Historias de Gran Guslar, de Kir Bulichov (Báltica) Traducción de José María Faraldo | por Juan Jiménez García
Todo el rato, aun inexactamente, aunque tal vez no tanto, pensaba en un tiempo pasado que nunca había ocurrido. Para mí. Creo. Podría decir que estas Historias de Gran Guslar abarcan buena parte de mi vida: empiezan en los años setenta y acaban con la muerte del escritor, al principio de este siglo. Pero claro, yo no era un niño soviético, sino otra cosa bien diferente, aunque aquí llegaran, por algún misterio, series y películas de aquellas televisiones. Los recuerdos son una construcción y yo me construí también parte de los míos, y entonces sí, algo de niño soviético o de aquellos países del Este (ahora centroeuropeos) tenía. Así, estas historias no solo no me son ajenas, sino que es como la infancia de mis lecturas. Tampoco es que sepa de dónde me ha salido esta manía de pensar en los relatos del libro como infantiles… Tal vez porque tienen el color de esos días y son deliciosos, gustosos, como aquellas meriendas. Pese a ser una selección de unos relatos que abarcaban treinta años de escritura, poco necesitamos para cogerle cariño a sus personajes. Al maestro de obras Cornelio Udalóv y su tendencia a encontrarse con extraterrestres y con su mujer Xenia, con los locos inventos (pero con un componente social crítico) del profesor Mintz, con sus amigos, conocidos, burócratas, pioneros, dependientas de tiendas vacías, agentes del KGB, tipos ociosos, habitantes varios. La vida corre por las calles de Gran Guslar, entre el fantástico y un realismo que se quiere pasar por ingenuo sin serlo (algún relato no pudo publicarse en tiempos de la Unión Soviética, y viendo el que está incluido en este libro, La ascensión de Udalóv, no es muy difícil pensar el porqué). Pese a los extraterrestres, a los viajes planetarios, a los maravillosos inventos de Mintz, lo cierto es que la vida soviética permeaba por todos lados, no exenta de ironía (el relato Se venden peces dorados es más que significativo de esto).

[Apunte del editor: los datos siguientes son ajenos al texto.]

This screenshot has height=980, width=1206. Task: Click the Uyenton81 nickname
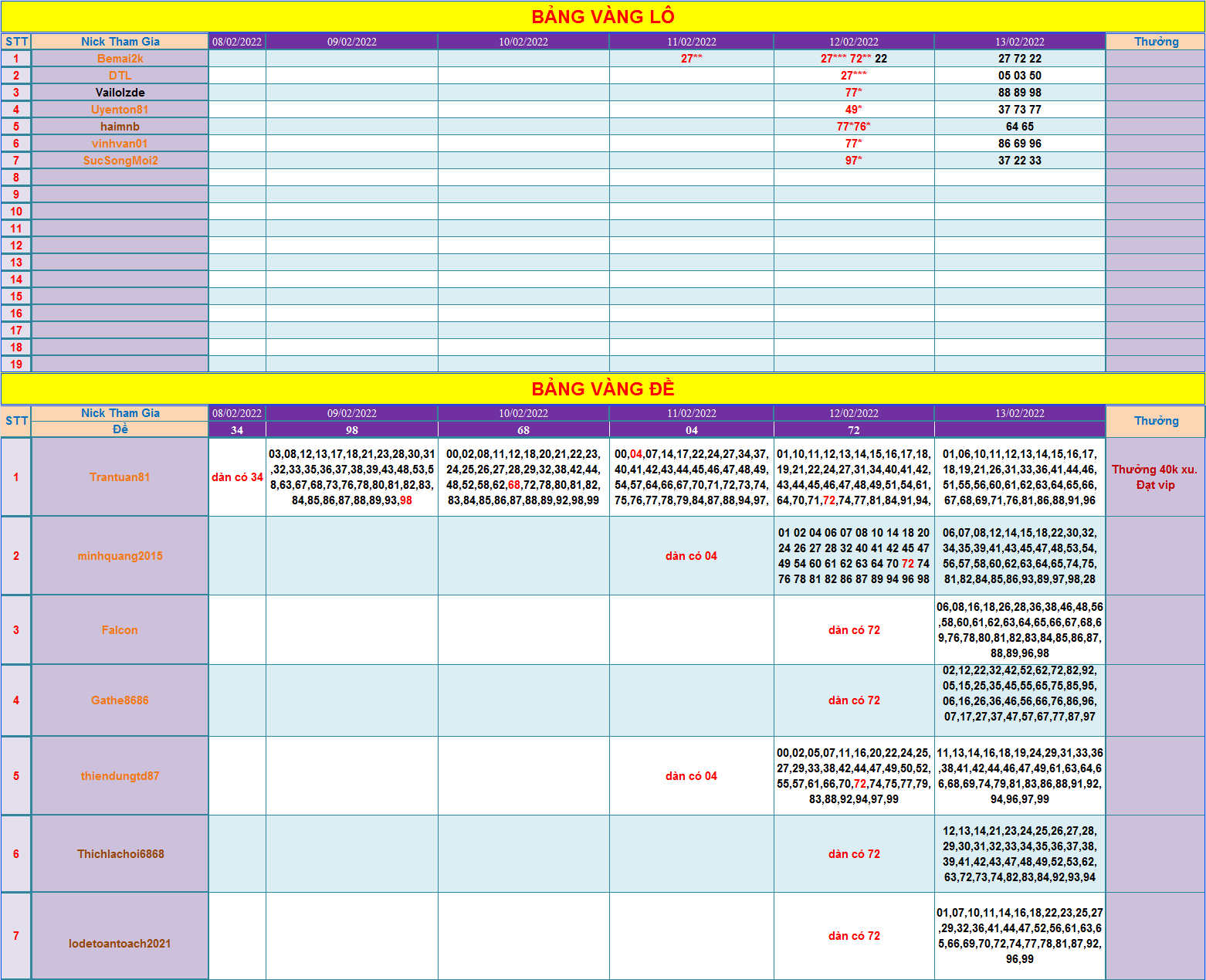click(120, 110)
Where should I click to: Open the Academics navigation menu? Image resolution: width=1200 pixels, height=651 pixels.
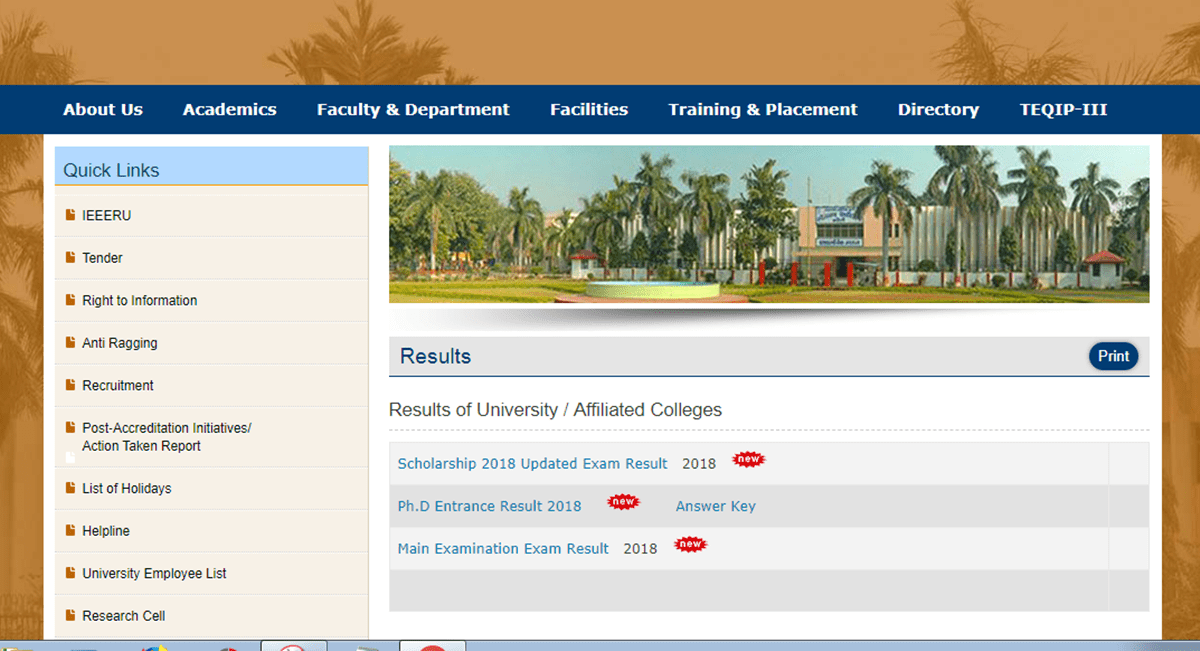pos(229,110)
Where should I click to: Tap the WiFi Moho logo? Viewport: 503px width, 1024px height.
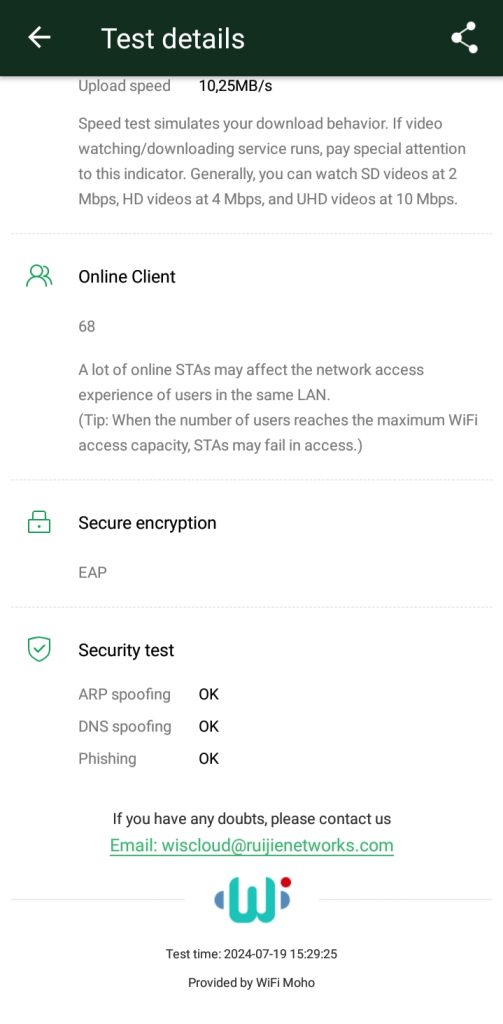point(252,900)
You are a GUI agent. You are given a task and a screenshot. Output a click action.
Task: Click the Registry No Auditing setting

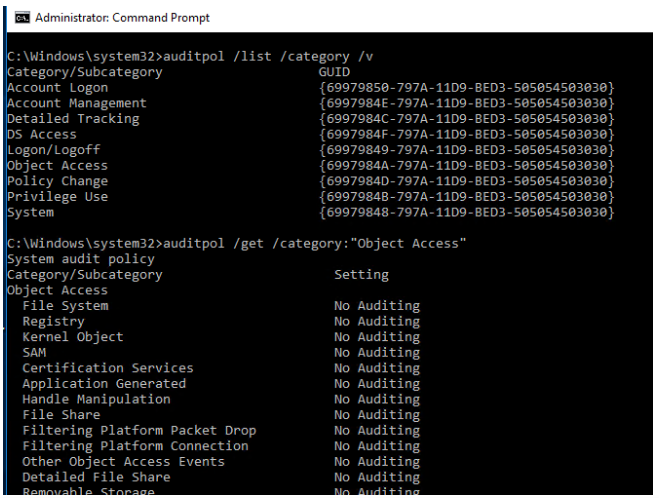377,321
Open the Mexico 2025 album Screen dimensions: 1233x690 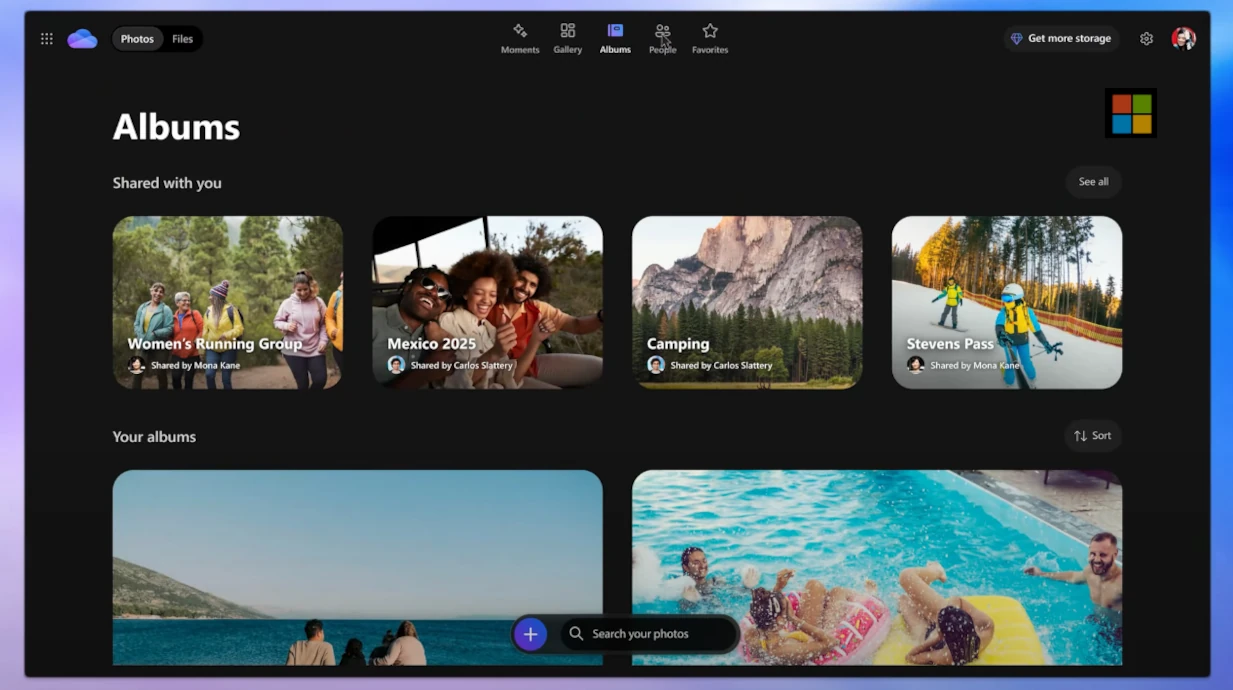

Cuando acabo la Unión Soviética, Gran Guslar seguía ahí. Lejos de convertirse en una rememoración de tiempos pasados, fue acompañando el complicado presente de aquellos años, y, como dice José María Faraldo, su traductor, hasta Putin se intuía hacia el final. Podríamos decir que, tras la caída del comunismo, los relatos respiran un aire de libertad, pero no: ese aire estaba antes y después. Supongo que era difícil censurar algo tan popular, que tenía hasta sus adaptaciones cinematográficas y televisivas, pero, sobre todo, tan parecidos a los dibujos de un niño en una pared. Una ingenuidad nada ingenua y, de nuevo, la palabra delicia, que no podemos evitar echemos por donde echemos. Entiendo que también se podría colgar el cartel de aquí, a pesar de todo, se vive. Los setenta, también, eran otros años, tras tiempos agitados, y Bulichov tampoco pretendía meterse en jardines ajenos. Pero ahí precisamente reside parte de su encanto: en crear un mundo, una ciudad imaginaria, en las que las cosas son como son, y la vida sigue su curso como lo sigue un río. Una cuestión de supervivencia. Una escritura amable, unos personajes inolvidables, un tiempo inexistente que recuerda al existente, un espacio para la fantasía cuando la vida es igualmente fantástica y fantástico es el día a día. Sí, una infancia soviética de niños grandes.